あのころテレビがなかったので、職場ですごく大きな地震が関西であったという話を聞いても、全然信じられませんでした。その後のニュースでの火災の映像。言葉にすると軽くなりますが、本当に驚きました。そんな神戸に住むことになるとは、まったく思ってもいませんでした。

書かれているようにこちらに来て驚いたのは、場所による被害の程度が全然違うということ。長田区のように火災もあってものすごい被害を受けたところから、西区の方から聞いたなんともなかったという話。同じ神戸市でも場所によって被害の大きさが全然違うということに驚きました。

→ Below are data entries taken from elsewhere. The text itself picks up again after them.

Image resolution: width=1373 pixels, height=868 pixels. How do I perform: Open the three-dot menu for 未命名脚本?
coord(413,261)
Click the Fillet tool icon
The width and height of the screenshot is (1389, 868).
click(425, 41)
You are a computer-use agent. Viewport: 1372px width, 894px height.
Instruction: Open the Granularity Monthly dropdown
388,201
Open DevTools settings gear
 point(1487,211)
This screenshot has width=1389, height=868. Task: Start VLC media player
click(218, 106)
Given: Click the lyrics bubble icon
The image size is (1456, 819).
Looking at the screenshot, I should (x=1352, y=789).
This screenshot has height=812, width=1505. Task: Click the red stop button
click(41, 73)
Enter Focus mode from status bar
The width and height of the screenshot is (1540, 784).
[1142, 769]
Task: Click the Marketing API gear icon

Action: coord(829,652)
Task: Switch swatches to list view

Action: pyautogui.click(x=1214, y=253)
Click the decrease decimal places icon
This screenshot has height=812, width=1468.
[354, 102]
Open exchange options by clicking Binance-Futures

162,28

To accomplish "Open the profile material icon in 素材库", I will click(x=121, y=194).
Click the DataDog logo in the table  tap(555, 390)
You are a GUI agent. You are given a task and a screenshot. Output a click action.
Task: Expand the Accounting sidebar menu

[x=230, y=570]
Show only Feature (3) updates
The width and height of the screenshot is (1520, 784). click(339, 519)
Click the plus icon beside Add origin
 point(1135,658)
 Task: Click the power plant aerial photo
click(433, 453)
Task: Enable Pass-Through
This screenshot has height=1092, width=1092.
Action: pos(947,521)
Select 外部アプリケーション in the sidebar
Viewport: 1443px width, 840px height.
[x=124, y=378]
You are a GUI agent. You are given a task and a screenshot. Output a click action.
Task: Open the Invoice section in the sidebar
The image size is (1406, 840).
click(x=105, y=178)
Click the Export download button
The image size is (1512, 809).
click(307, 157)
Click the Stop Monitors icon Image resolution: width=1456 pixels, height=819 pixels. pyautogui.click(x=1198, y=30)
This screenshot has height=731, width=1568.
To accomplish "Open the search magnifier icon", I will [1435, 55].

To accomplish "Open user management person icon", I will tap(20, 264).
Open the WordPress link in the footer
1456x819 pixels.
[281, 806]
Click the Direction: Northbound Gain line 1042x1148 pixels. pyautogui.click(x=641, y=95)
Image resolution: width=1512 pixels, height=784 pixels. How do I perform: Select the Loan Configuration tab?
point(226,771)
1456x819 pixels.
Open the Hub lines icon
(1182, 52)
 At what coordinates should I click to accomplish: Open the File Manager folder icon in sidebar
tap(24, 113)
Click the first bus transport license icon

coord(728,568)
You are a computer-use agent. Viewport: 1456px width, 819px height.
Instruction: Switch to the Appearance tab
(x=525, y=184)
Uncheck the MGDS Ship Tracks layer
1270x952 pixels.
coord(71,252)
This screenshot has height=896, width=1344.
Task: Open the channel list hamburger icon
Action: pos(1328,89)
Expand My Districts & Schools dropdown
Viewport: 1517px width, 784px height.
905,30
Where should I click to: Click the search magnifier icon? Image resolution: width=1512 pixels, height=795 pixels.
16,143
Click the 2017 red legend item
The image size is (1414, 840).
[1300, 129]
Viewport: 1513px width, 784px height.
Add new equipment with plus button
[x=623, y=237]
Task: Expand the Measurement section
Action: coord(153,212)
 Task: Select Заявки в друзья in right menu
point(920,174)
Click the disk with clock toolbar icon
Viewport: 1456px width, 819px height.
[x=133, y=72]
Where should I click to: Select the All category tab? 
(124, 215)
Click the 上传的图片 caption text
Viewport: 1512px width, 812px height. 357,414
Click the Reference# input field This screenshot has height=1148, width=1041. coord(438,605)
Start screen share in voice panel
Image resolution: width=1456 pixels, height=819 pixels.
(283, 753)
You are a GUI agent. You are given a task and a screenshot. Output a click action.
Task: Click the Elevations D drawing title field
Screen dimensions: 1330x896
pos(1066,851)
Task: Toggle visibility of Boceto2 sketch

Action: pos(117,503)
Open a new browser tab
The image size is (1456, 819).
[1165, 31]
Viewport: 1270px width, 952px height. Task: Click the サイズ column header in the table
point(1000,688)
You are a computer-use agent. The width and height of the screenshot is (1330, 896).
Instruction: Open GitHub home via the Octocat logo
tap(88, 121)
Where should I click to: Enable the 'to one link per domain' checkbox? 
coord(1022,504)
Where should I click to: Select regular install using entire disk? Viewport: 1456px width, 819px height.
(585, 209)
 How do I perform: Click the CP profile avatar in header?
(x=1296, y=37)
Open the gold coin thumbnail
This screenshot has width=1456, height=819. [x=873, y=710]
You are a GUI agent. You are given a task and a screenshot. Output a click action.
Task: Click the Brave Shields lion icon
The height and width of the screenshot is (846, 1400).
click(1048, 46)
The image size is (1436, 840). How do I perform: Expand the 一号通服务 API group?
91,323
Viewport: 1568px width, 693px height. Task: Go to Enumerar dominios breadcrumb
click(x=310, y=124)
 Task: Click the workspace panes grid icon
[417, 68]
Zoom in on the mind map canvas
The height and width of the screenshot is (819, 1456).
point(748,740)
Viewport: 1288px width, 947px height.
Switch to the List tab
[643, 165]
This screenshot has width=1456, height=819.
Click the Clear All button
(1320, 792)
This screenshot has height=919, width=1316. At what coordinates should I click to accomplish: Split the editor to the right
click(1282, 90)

Posted by: noki | January 12, 2005 at 01:47 AM

コメント有り難うございます。
神戸市民が全員同じ思いをもてっては思わないのですが、差が大きすぎてショックでした。
東灘区の友人は、住んでいる付近が、LPGガス汚染かなんかで避難させられたり、家屋倒壊で助け出されたときには夕方でした。
灘区の友人は、両親が倒壊家屋で亡くなりました。
兵庫区の友人は、倒壊した斜めになった部屋からやっとの思いで外に出て、妹の住んでいる所に無事かを確認して戻ったら、斜めになった部屋から、金目のものが盗まれていました。
須磨区の友人は、電気水道ガスが長いこと止まっていました。
西区の友人は、その日北からのルートでスキーに出かけました。
 でも、被災地域でなくても、神戸市他ガスの供給がストップし、食事や暖がとれなかったし、働いているところが火災にあったり、倒産したり、交通機関は長いこと使えなかったりしていたし、色んな事で不自由していたのは一緒ですよね。
 

Posted by: 海音 | January 12, 2005 at 09:07 AM

こんにちは。
こめんとありがとうございました。
こちらは昭和58年の地震被災地域ですが、地震の被害はさほどでもありませでした。
それよりも、学校などで、「 日本海に津浪はない。」と広く、教えられていましたので、そのショックが大きかったようです。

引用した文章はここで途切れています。